Sir Walter James Franklin Williamson (16 April 1867 – 19 November 1954) was a colonial British official who worked as a financial advisor to the Kingdom of Siam. He also took an interest in collecting stamps and studied the birds of the region, collecting specimens of natural history from Thailand. Several taxa have been described on the basis of his specimens and many commemorate him. He was for sometime editor of the Journal of the Natural History Society of Siam along with Malcolm Smith.

Williamson was the son of James Franklin Williamson of the Indian Public Works Department. He studied at the City of London School and Clifton House School, Eastbourne after which he joined the Indian Civil Service serving as an accountant general for India from 1890 to 1900 and then as director of paper currency in Siam from 1900 to 1904. He then served as a financial advisor to the Siam Government from 1904 to 1925 and subsequently served in Estonia and for the League of Nations. He was knighted in 1927. He married Marion Maria Winifred (21 October 1875 – 30 May 1945), daughter of Lancelot Crozier in 1894. He also wrote on the birds of the Bangkok region and published on some taxonomic nomenclature issues.

Williamson collected birds from Thailand, also sending out collectors of eggs and skins to other parts including Surat Thani, Nakhon Si Thammarat and Narathiwat provinces. His wife is commemorated in Mirafra erythrocephala marionae. He is commemorated in Mirafra javanica williamsoni E. C. S. Baker, 1915, Micropternus brachyurus williamsoni Kloss, 1918, Zosterops palpebrosus williamsoni H. C. Robinson & Kloss, 1919, Malacocincla abbotti williamsoni Deignan, 1948, Ploceus manyar williamsoni B. P. Hall, 1957, Muscicapa williamsoni Deignan, 1957 and Tragulus williamsoni Kloss, 1916. His entire collection was bequeathed to the Natural History Museum, London.

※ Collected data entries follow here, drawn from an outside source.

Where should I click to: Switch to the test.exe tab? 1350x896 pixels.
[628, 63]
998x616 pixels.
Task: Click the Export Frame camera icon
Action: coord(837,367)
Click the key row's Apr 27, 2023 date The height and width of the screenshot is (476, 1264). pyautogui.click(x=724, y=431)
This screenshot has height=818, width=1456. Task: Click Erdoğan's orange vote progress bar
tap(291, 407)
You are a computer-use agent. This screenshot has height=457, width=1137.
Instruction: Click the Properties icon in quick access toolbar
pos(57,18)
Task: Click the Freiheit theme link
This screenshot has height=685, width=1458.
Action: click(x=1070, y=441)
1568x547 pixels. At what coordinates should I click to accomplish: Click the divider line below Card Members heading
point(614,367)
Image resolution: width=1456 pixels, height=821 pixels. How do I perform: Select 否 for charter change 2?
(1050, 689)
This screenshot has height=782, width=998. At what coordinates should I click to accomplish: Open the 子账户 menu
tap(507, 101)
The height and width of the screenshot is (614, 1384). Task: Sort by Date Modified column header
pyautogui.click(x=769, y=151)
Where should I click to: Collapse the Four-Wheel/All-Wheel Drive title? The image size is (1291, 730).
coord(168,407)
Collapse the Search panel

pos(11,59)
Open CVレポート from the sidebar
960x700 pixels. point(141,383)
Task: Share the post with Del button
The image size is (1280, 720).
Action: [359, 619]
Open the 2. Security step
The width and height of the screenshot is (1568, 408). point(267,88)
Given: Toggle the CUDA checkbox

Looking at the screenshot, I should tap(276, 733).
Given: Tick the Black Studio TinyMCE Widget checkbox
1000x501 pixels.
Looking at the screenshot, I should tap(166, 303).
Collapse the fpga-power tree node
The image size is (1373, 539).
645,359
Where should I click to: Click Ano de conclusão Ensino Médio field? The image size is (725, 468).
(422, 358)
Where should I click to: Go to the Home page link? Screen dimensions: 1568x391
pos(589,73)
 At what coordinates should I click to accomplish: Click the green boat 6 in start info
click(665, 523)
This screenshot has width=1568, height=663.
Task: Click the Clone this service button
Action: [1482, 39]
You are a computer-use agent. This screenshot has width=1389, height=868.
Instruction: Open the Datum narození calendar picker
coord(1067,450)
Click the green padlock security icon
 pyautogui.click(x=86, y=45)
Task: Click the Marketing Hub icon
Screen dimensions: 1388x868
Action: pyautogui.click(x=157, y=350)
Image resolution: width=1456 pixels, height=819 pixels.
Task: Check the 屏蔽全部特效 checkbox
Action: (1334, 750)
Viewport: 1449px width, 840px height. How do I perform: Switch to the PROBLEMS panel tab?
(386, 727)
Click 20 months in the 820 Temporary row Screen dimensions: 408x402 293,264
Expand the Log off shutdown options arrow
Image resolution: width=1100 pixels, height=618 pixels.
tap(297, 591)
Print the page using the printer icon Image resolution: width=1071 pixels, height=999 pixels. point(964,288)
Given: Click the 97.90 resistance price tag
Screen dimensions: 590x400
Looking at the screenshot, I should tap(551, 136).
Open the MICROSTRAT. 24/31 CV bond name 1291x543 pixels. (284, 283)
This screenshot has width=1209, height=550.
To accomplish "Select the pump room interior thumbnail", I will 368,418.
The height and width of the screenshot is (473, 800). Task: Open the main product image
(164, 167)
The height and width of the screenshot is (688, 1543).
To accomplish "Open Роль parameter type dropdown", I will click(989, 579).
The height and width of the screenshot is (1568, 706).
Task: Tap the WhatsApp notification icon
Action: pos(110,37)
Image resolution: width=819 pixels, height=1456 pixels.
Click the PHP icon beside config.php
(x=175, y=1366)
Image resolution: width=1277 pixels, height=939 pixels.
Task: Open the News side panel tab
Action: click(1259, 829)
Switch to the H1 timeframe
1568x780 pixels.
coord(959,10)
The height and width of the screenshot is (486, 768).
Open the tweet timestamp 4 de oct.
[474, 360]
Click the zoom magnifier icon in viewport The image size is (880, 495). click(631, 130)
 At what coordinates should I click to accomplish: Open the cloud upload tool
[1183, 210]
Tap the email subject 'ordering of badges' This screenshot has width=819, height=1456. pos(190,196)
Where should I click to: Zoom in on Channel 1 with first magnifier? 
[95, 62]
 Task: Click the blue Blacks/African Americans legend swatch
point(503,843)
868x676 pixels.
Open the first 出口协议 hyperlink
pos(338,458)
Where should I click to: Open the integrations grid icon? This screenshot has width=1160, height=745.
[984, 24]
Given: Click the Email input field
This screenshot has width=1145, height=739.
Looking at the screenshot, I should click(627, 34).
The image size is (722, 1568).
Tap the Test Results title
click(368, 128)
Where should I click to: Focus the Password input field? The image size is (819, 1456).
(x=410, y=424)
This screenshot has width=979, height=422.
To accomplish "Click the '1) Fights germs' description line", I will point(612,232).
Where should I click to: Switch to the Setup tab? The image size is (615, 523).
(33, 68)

Williamson died in Kensington and is buried in Golders Green.

== Publications ==
Williamson's publications on birds include:
- Williamson, W.J.F. (1916). "A list of birds not previously recorded from Siam with notes"
- Williamson, W. J. F. (1914). "A preliminary list of the birds of Bangkok"
- Williamson, W. J. F. (1918). "New or noteworthy bird-records from Siam."
- Williamson, W. J. F. (1915). "Corrections and additions to preliminary list of Bangkok birds."
- Williamson, W.J.F. (1914). "The Birds of Bangkok. Part 1"
- Williamson, W.J.F. (1915). "The Birds of Bangkok. Part 2"
- Williamson, W.J.F. (1916). "The Birds of Bangkok. Part 3"
- Williamson, W.J.F. (1917). "The Birds of Bangkok. Part 4"
- Williamson, W.J.F. (1916). "The Giant Ibis"
- Williamson, W.J.F. (1916). "Occurrence of the Barred Ground-dove (Geopelia striata) in Siam"
- Williamson, Sir Walter (1947). "On some Birds from Thailand, etc"
- Williamson, W. J. F. (1921). "The Giant Ibis (Thaumatibis gigantea) in Cambodia"
He also wrote a catalogue of postal stamps with a note on the Thai currency.